Ces vers expliquent pourquoi une génisse était sculptée sur la colonne funèbre de Damalis. On sait que, chez les Grecs, la vache a fourni plus d’un sujet de comparaison flatteuse, et qu’Homère donne à Junon des yeux de génisse. Boïidion est donc un surnom gracieux dans les idées antiques, et qu’il ne faut pas s’étonner de voir s’appliquera une belle jeune femme. — Mais voici assez de grec, revenons au turc.

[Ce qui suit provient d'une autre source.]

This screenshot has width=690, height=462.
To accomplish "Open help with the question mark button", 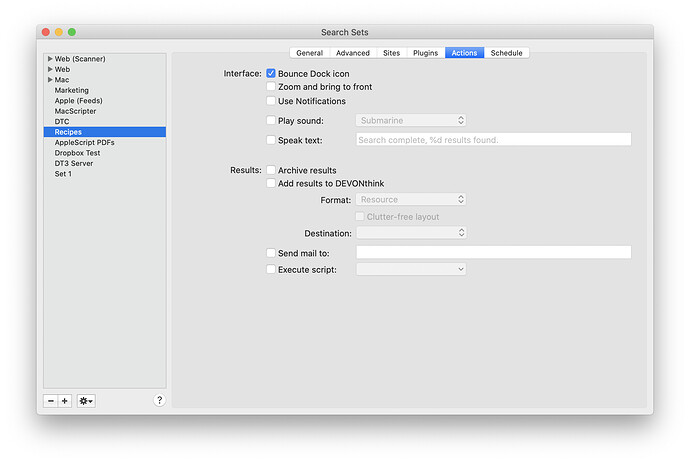I will (159, 400).
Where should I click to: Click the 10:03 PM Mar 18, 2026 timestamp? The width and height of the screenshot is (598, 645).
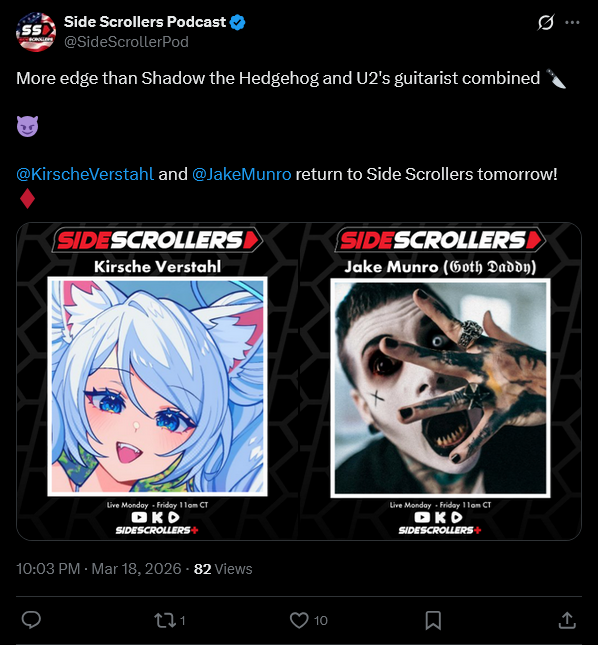pos(99,569)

— Il est d’usage qu’à la rupture du jeûne, la validé fasse cadeau au sultan d’une fille vierge et de la beauté la plus parfaite ; pour trouver ce phénix, les marchands d’esclaves ou djellabs fouillent plusieurs mois d’avance la Géorgie et la Circassie, et son prix monte à des sommes énormes ; si la jeune vierge conçoit dans cette bienheureuse nuit, on en tire un présage favorable à la prospérité de l’empire. Par un contraste bizarre, les croyants, pendant les sept jours qui suivent la rupture du jeûne, s’abstiennent de tout rapprochement charnel avec leurs femmes, de peur de procréer des enfants difformes, monstrueux, ou défigurés par des taches, en sorte que Sa Hautesse est le seul homme de l’Islam à qui les plaisirs de l’amour soient alors permis ; heureux sultan !

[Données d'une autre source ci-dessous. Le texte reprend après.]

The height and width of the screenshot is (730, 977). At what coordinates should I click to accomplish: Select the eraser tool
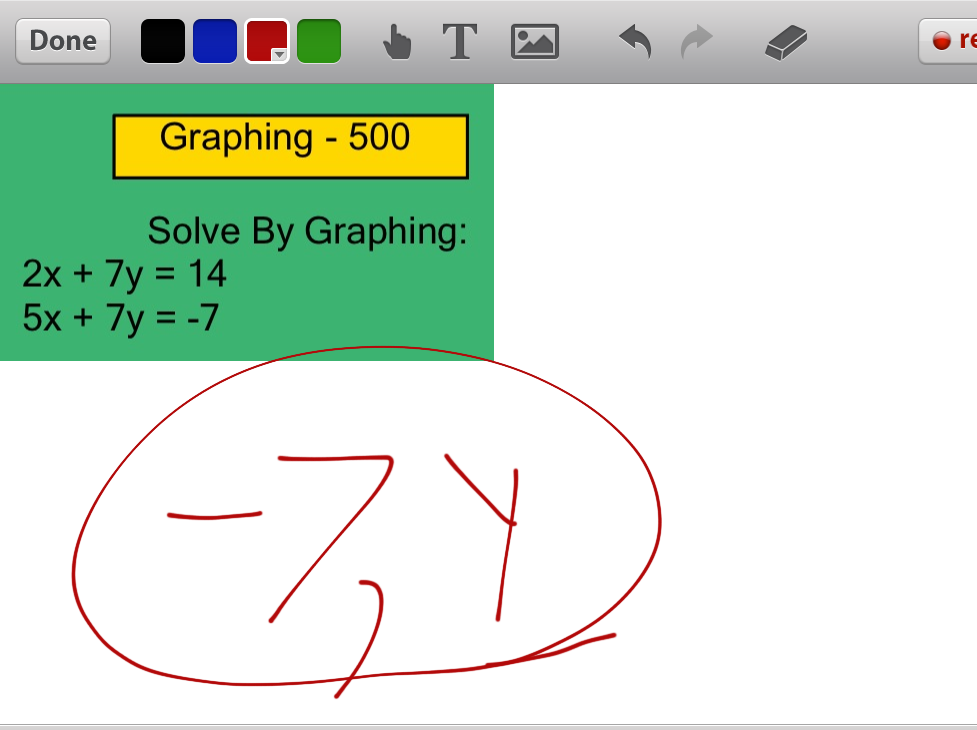[786, 42]
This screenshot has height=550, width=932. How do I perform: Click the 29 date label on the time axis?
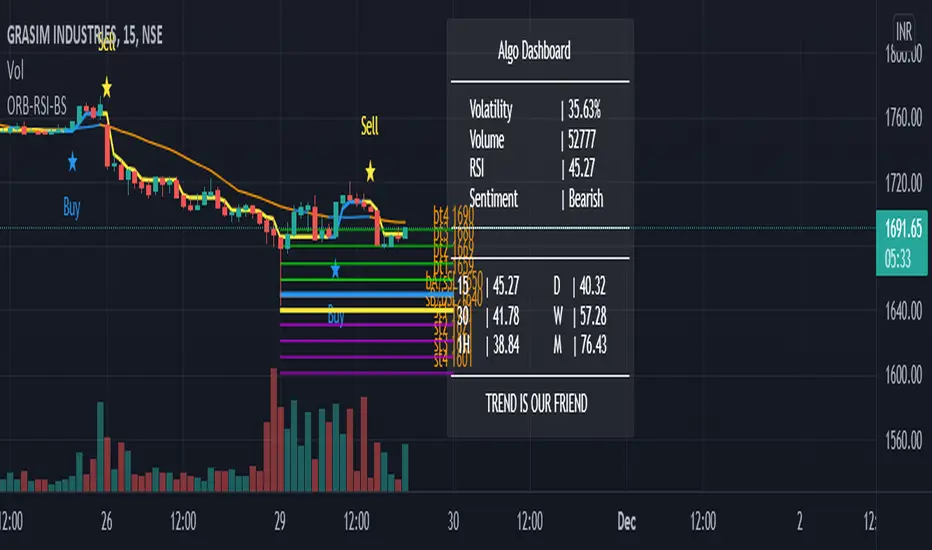point(280,521)
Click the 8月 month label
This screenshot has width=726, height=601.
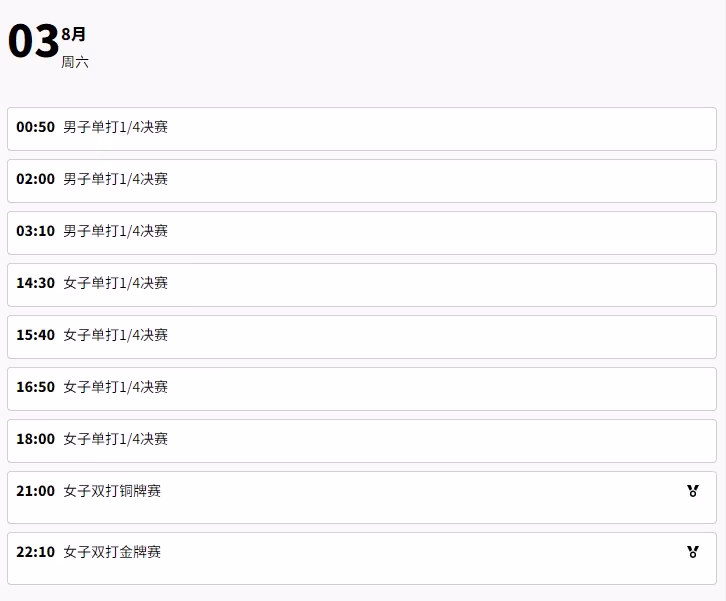[x=74, y=34]
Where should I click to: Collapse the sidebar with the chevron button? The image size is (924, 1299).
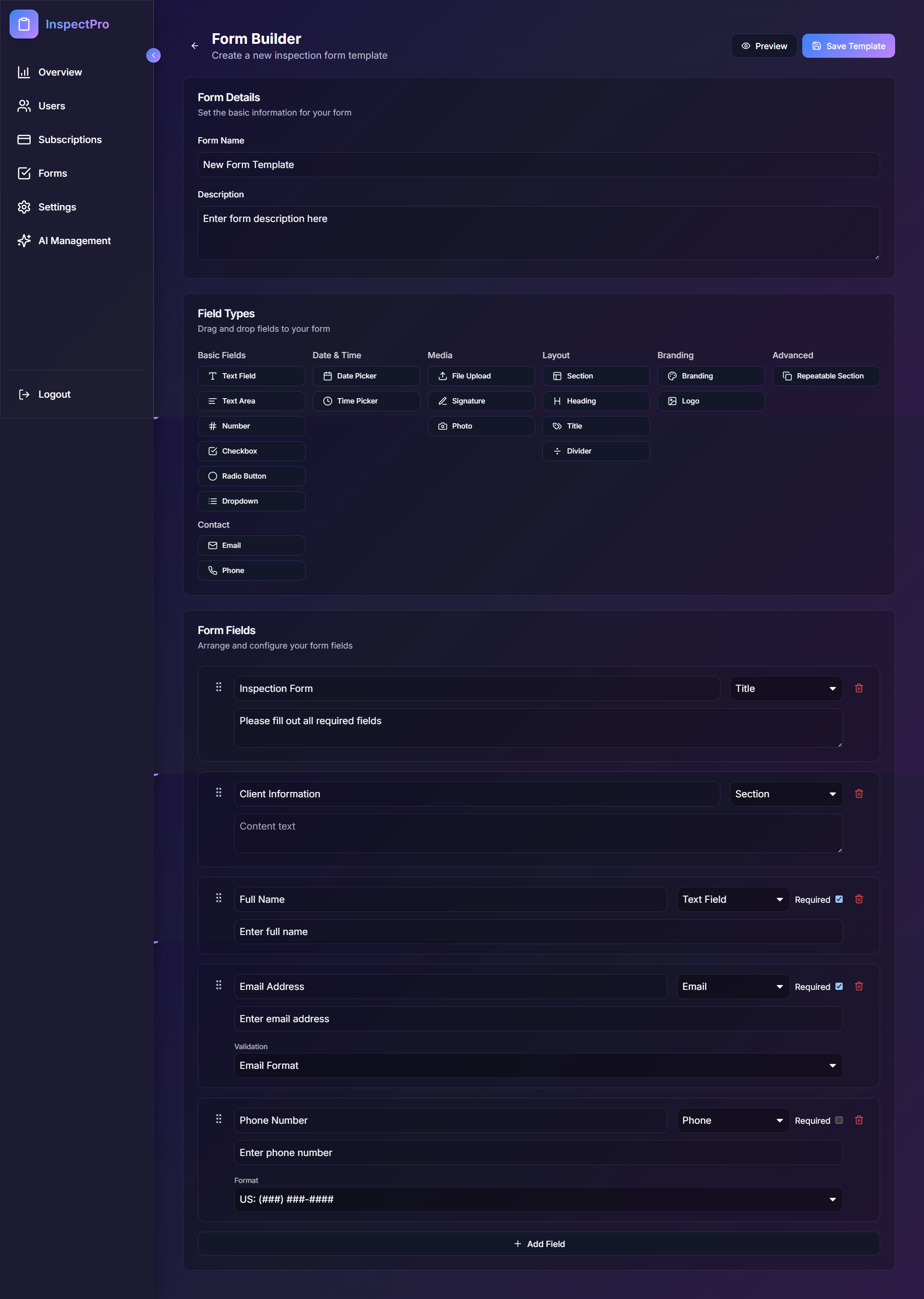coord(153,55)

La journée est consacrée à des prières, à des visites aux mosquées, et, le soir, il y a illumination générale. Si la vue du port, avec tous ses vaisseaux pavoisés et son perpétuel mouvement de barques, était déjà un spectacle merveilleux sous le soleil splendide d’Orient, que dire de la fête nocturne ? C’est, ici que l’on sent l’impuissance de la plume et du pinceau ; le diorama seul pourrait, à l’aide de ses changeants prestiges, donner une faible idée de ces magiques effets d’ombre et de lumière.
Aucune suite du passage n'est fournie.